#### Directions
Print out every entry that follows, exactly as written.

Collected data entries
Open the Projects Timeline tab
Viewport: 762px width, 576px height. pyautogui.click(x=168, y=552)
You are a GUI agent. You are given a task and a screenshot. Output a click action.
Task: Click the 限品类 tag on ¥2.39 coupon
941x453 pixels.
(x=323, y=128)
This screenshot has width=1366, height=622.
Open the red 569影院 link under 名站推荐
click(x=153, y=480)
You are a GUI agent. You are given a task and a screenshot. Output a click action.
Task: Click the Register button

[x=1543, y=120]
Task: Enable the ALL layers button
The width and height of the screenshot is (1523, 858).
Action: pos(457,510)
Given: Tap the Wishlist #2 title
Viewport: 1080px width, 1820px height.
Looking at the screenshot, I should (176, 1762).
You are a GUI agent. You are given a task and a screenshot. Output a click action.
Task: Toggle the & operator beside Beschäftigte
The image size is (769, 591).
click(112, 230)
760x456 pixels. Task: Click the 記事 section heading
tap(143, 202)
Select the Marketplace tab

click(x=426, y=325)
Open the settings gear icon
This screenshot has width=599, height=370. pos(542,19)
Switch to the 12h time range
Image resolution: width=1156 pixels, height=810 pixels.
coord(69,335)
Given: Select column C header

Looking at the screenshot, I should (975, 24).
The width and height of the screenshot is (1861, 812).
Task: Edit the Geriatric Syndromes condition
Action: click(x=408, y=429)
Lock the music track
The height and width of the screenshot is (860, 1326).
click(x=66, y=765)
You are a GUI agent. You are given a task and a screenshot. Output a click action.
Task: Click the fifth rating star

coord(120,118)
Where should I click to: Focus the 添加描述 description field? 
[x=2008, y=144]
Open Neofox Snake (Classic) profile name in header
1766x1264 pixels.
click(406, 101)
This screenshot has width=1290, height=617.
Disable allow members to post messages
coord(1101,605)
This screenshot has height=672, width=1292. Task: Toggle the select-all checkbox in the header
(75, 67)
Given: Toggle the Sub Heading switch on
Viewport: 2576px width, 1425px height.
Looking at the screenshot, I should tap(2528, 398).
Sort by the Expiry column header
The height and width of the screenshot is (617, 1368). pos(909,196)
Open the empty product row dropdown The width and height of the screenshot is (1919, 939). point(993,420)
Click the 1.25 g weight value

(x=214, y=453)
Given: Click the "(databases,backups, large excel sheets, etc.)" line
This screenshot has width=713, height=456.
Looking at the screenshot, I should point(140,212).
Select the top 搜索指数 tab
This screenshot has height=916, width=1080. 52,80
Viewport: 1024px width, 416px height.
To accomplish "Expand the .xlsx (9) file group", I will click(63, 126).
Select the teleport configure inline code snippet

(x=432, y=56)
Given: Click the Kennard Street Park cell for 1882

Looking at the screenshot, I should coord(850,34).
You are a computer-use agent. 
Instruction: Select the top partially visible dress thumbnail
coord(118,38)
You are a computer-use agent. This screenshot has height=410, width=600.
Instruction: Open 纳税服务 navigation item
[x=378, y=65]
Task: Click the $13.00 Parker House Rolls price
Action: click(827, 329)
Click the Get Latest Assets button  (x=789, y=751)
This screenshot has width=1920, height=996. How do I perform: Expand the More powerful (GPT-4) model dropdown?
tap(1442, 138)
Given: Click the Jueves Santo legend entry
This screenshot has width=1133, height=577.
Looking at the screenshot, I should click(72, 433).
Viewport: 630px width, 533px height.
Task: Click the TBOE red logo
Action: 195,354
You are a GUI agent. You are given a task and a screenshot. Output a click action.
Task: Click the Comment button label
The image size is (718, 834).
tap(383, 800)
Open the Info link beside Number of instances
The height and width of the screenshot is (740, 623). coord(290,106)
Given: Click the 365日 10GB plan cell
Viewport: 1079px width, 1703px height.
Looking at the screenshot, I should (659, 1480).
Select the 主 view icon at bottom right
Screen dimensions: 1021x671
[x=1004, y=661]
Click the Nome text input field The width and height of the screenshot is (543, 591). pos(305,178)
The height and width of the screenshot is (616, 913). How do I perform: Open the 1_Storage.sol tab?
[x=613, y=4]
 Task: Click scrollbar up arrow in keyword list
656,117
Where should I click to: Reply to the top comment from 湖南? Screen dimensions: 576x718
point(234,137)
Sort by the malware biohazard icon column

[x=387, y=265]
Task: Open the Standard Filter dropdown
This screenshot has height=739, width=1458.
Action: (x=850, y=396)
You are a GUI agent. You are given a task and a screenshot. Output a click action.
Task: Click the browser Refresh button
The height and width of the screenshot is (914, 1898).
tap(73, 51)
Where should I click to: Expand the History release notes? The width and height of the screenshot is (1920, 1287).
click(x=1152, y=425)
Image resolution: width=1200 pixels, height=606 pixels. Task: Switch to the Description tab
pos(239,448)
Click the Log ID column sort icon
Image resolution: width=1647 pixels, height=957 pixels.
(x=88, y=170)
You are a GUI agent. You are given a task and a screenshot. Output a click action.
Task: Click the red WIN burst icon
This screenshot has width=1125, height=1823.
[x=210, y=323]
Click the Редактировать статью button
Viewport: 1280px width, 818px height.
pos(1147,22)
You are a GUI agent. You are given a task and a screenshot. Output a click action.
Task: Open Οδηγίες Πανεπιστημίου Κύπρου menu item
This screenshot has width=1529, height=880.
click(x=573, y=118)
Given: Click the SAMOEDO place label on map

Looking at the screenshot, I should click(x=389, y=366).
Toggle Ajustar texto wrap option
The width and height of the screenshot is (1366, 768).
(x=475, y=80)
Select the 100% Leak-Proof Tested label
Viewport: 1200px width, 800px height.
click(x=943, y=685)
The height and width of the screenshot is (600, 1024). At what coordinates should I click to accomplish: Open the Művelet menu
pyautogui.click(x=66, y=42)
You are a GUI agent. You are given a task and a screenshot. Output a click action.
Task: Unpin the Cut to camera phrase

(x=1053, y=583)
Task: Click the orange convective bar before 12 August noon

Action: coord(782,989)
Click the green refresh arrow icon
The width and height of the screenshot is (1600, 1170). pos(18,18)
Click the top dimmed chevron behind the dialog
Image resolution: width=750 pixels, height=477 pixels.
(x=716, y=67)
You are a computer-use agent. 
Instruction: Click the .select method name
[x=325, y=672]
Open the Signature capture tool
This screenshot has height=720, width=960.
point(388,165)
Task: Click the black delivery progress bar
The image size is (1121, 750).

#### Task response
Open the Projects Timeline tab
Viewport: 762px width, 576px height. pyautogui.click(x=168, y=552)
You are a GUI agent. You are given a task and a screenshot. Output a click action.
Task: Click the 限品类 tag on ¥2.39 coupon
941x453 pixels.
(x=323, y=128)
This screenshot has width=1366, height=622.
Open the red 569影院 link under 名站推荐
click(x=153, y=480)
You are a GUI agent. You are given a task and a screenshot. Output a click action.
Task: Click the Register button

[x=1543, y=120]
Task: Enable the ALL layers button
The width and height of the screenshot is (1523, 858).
Action: pos(457,510)
Given: Tap the Wishlist #2 title
Viewport: 1080px width, 1820px height.
Looking at the screenshot, I should (176, 1762).
You are a GUI agent. You are given a task and a screenshot. Output a click action.
Task: Toggle the & operator beside Beschäftigte
The image size is (769, 591).
click(112, 230)
760x456 pixels. Task: Click the 記事 section heading
tap(143, 202)
Select the Marketplace tab

click(x=426, y=325)
Open the settings gear icon
This screenshot has width=599, height=370. pos(542,19)
Switch to the 12h time range
Image resolution: width=1156 pixels, height=810 pixels.
coord(69,335)
Given: Select column C header

Looking at the screenshot, I should (975, 24).
The width and height of the screenshot is (1861, 812).
Task: Edit the Geriatric Syndromes condition
Action: click(x=408, y=429)
Lock the music track
The height and width of the screenshot is (860, 1326).
click(x=66, y=765)
You are a GUI agent. You are given a task and a screenshot. Output a click action.
Task: Click the fifth rating star

coord(120,118)
Where should I click to: Focus the 添加描述 description field? 
[x=2008, y=144]
Open Neofox Snake (Classic) profile name in header
1766x1264 pixels.
click(406, 101)
This screenshot has width=1290, height=617.
Disable allow members to post messages
coord(1101,605)
This screenshot has height=672, width=1292. Task: Toggle the select-all checkbox in the header
(75, 67)
Given: Toggle the Sub Heading switch on
Viewport: 2576px width, 1425px height.
Looking at the screenshot, I should tap(2528, 398).
Sort by the Expiry column header
The height and width of the screenshot is (617, 1368). pos(909,196)
Open the empty product row dropdown The width and height of the screenshot is (1919, 939). point(993,420)
Click the 1.25 g weight value

(x=214, y=453)
Given: Click the "(databases,backups, large excel sheets, etc.)" line
This screenshot has width=713, height=456.
Looking at the screenshot, I should point(140,212).
Select the top 搜索指数 tab
This screenshot has height=916, width=1080. 52,80
Viewport: 1024px width, 416px height.
To accomplish "Expand the .xlsx (9) file group", I will click(63, 126).
Select the teleport configure inline code snippet

(x=432, y=56)
Given: Click the Kennard Street Park cell for 1882

Looking at the screenshot, I should coord(850,34).
You are a computer-use agent. 
Instruction: Select the top partially visible dress thumbnail
coord(118,38)
You are a computer-use agent. This screenshot has height=410, width=600.
Instruction: Open 纳税服务 navigation item
[x=378, y=65]
Task: Click the $13.00 Parker House Rolls price
Action: click(827, 329)
Click the Get Latest Assets button  (x=789, y=751)
This screenshot has width=1920, height=996. How do I perform: Expand the More powerful (GPT-4) model dropdown?
tap(1442, 138)
Given: Click the Jueves Santo legend entry
This screenshot has width=1133, height=577.
Looking at the screenshot, I should click(72, 433).
Viewport: 630px width, 533px height.
Task: Click the TBOE red logo
Action: 195,354
You are a GUI agent. You are given a task and a screenshot. Output a click action.
Task: Click the Comment button label
The image size is (718, 834).
tap(383, 800)
Open the Info link beside Number of instances
The height and width of the screenshot is (740, 623). coord(290,106)
Given: Click the 365日 10GB plan cell
Viewport: 1079px width, 1703px height.
Looking at the screenshot, I should (659, 1480).
Select the 主 view icon at bottom right
Screen dimensions: 1021x671
[x=1004, y=661]
Click the Nome text input field The width and height of the screenshot is (543, 591). pos(305,178)
The height and width of the screenshot is (616, 913). How do I perform: Open the 1_Storage.sol tab?
[x=613, y=4]
 Task: Click scrollbar up arrow in keyword list
656,117
Where should I click to: Reply to the top comment from 湖南? Screen dimensions: 576x718
point(234,137)
Sort by the malware biohazard icon column

[x=387, y=265]
Task: Open the Standard Filter dropdown
This screenshot has height=739, width=1458.
Action: (x=850, y=396)
You are a GUI agent. You are given a task and a screenshot. Output a click action.
Task: Click the browser Refresh button
The height and width of the screenshot is (914, 1898).
tap(73, 51)
Where should I click to: Expand the History release notes? The width and height of the screenshot is (1920, 1287).
click(x=1152, y=425)
Image resolution: width=1200 pixels, height=606 pixels. Task: Switch to the Description tab
pos(239,448)
Click the Log ID column sort icon
Image resolution: width=1647 pixels, height=957 pixels.
(x=88, y=170)
You are a GUI agent. You are given a task and a screenshot. Output a click action.
Task: Click the red WIN burst icon
This screenshot has width=1125, height=1823.
[x=210, y=323]
Click the Редактировать статью button
Viewport: 1280px width, 818px height.
pos(1147,22)
You are a GUI agent. You are given a task and a screenshot. Output a click action.
Task: Open Οδηγίες Πανεπιστημίου Κύπρου menu item
This screenshot has width=1529, height=880.
click(x=573, y=118)
Given: Click the SAMOEDO place label on map

Looking at the screenshot, I should click(x=389, y=366).
Toggle Ajustar texto wrap option
The width and height of the screenshot is (1366, 768).
(x=475, y=80)
Select the 100% Leak-Proof Tested label
Viewport: 1200px width, 800px height.
click(x=943, y=685)
The height and width of the screenshot is (600, 1024). At what coordinates should I click to accomplish: Open the Művelet menu
pyautogui.click(x=66, y=42)
You are a GUI agent. You are given a task and a screenshot. Output a click action.
Task: Unpin the Cut to camera phrase

(x=1053, y=583)
Task: Click the orange convective bar before 12 August noon

Action: coord(782,989)
Click the green refresh arrow icon
The width and height of the screenshot is (1600, 1170). pos(18,18)
Click the top dimmed chevron behind the dialog
Image resolution: width=750 pixels, height=477 pixels.
(x=716, y=67)
You are a computer-use agent. 
Instruction: Click the .select method name
[x=325, y=672]
Open the Signature capture tool
This screenshot has height=720, width=960.
point(388,165)
Task: Click the black delivery progress bar
The image size is (1121, 750).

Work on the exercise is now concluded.